High performance data systems do optimize for this tradeoff even at the level of L1/L2/L3 cache and main memory, let alone between main memory and disk (which is way slower). The fact that this opportunity for optimization exists is just an irrefutable result of the cache hierarchy, i.e. the fact that there's faster and slower bits of memory, and the slower bits tend to be closer to the CPU and smaller. And this structure happens mainly because of expense, and the laws of physics.

If you're always inserting stuff, you want the location that you're inserting stuff into to be easily accessible. With LSM trees, you're inserting stuff sequentially, so it's easy to keep that spot in CPU cache. With B-trees, you have to scan all over the tree to insert stuff, meaning stuff is flying in and out of cache as you're locating and inserting things.

jdefarge · on Sept 28, 2017

You are absolutely right. Just an addendum: there are modern B-Trees that are optimised to leverage the cache lines, part of the so called cache oblivious data structures ( http://erikdemaine.org/papers/CacheObliviousBTrees_SICOMP/pa... ). A cache oblivious B-Tree is the basis of Percona's TokuDB storage engine: https://www.percona.com/doc/percona-tokudb/ft-index.html

kdkeyser · on Sept 29, 2017

I believe TokuDB is using a flavor of B epsilon trees, i.e. a B tree with, per node, an associated staging area for writes to that node or its child nodes. Keeps inserts localised at the top of the tree, until the staging areas fill up. Then these staged inserts are propagated in batches down the tree.

In my opinion, a nice middle ground between the B tree and LSM approaches.

ewams · on Sept 28, 2017

My understanding is nvme drives are SSD drives, it's just a different interface. It goes over the pcie bus instead of thru sata / sas which have to go thru another processor that introduces overhead. So they are just faster SSD drives because the connection method and communication format is different.

jdefarge · on Sept 28, 2017

By the way, there's an interest research on designing a new file system based on LSM tree that leverages SSD's sequential writing, as it is mainly motivated by SSDs' shortcomings with random writes: https://www.usenix.org/legacy/event/fast/tech/full_papers/Mi...

loeg · on Sept 28, 2017

You are correct about current flash NVMe drives. The main benefit of NVMe over SATA is lower protocol overhead and more queues. However, it is expected that some sort of low-latency non-volatile storage will become available at some point and that will probably only make sense to put behind NVMe.

Intel's Optane is one example, although it isn't quite as fast or as durable as Intel's initial marketing claims.

haneefmubarak · on Sept 28, 2017

Yep!
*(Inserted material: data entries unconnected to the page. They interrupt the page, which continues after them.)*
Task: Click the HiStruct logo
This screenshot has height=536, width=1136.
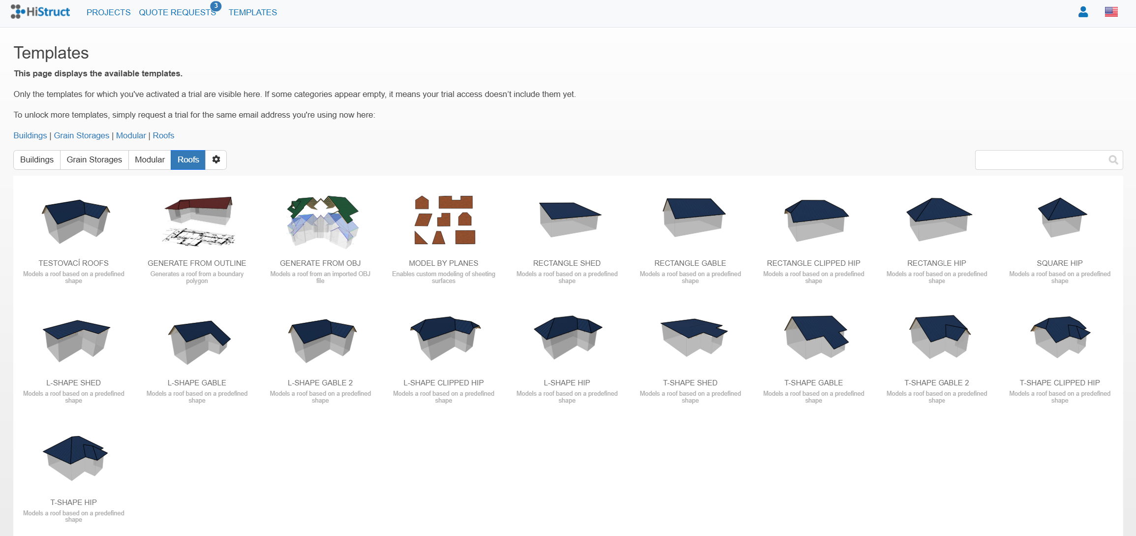Action: (x=41, y=11)
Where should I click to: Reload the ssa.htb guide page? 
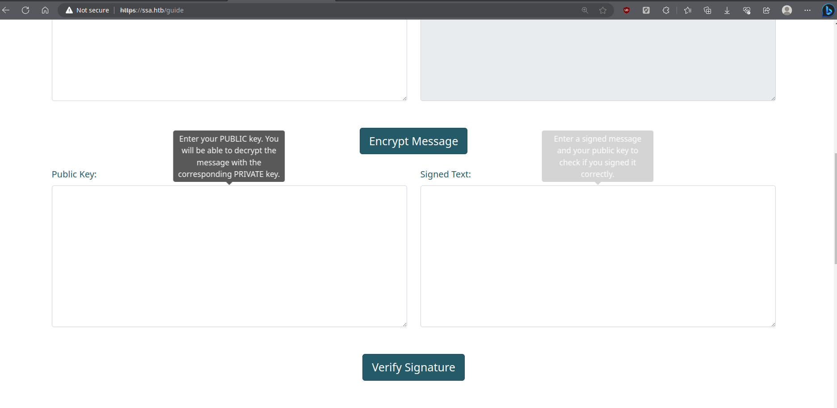click(x=25, y=10)
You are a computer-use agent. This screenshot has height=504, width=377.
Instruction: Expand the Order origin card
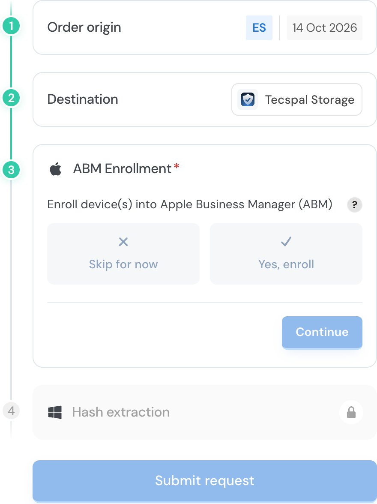205,27
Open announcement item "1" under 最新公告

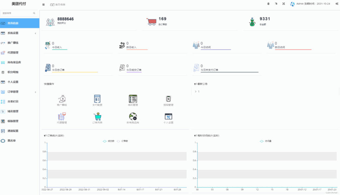pyautogui.click(x=199, y=91)
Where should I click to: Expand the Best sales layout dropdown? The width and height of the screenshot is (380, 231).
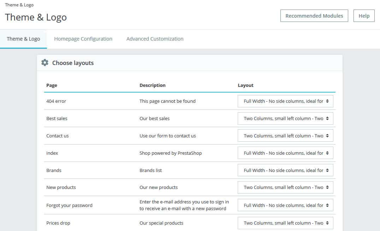coord(285,118)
Even on an NVMe architecture, large sequential writes are much more efficient than randomized small writes.

Vogtinator · on Sept 29, 2017

In the first part, the author makes several mistakes including confusing O_DIRECT with DMA. So take this with a grain of salt.
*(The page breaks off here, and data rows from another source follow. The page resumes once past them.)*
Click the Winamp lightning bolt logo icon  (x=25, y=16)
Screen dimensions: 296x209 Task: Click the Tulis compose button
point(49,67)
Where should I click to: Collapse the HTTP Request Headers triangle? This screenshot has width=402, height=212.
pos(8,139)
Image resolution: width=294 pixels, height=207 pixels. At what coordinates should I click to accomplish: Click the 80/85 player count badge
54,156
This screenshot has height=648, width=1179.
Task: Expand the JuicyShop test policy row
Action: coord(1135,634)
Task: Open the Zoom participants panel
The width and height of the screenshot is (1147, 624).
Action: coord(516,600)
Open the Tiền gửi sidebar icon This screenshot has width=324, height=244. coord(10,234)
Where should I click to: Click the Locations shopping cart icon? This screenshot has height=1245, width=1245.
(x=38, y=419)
ifesdjeen · on Sept 29, 2017

If you could list the mistakes, the author could try making corrections and improve the text.

As regard O_DIRECT vs DMA, not sure what exactly you're saying. Understanding Linux Kernel book, for example, is using them quite interchangeably as well (4th edition, 2.6 kernel). Block devices are handled through interrupts and DMA, and these are lower-level means for doing IO. Scylla devs are using it quite interchangeably as well: https://github.com/scylladb/seastar/blob/master/core/reactor...

Wording might have been not optimal, but author never implied that O_DIRECT is DMA.

disclaimer: I'm the author.

cryptonector · on Sept 30, 2017

The author confused DMA with mmap(). The confusion is in the second part, when referencing the first. Whatever, it's braino.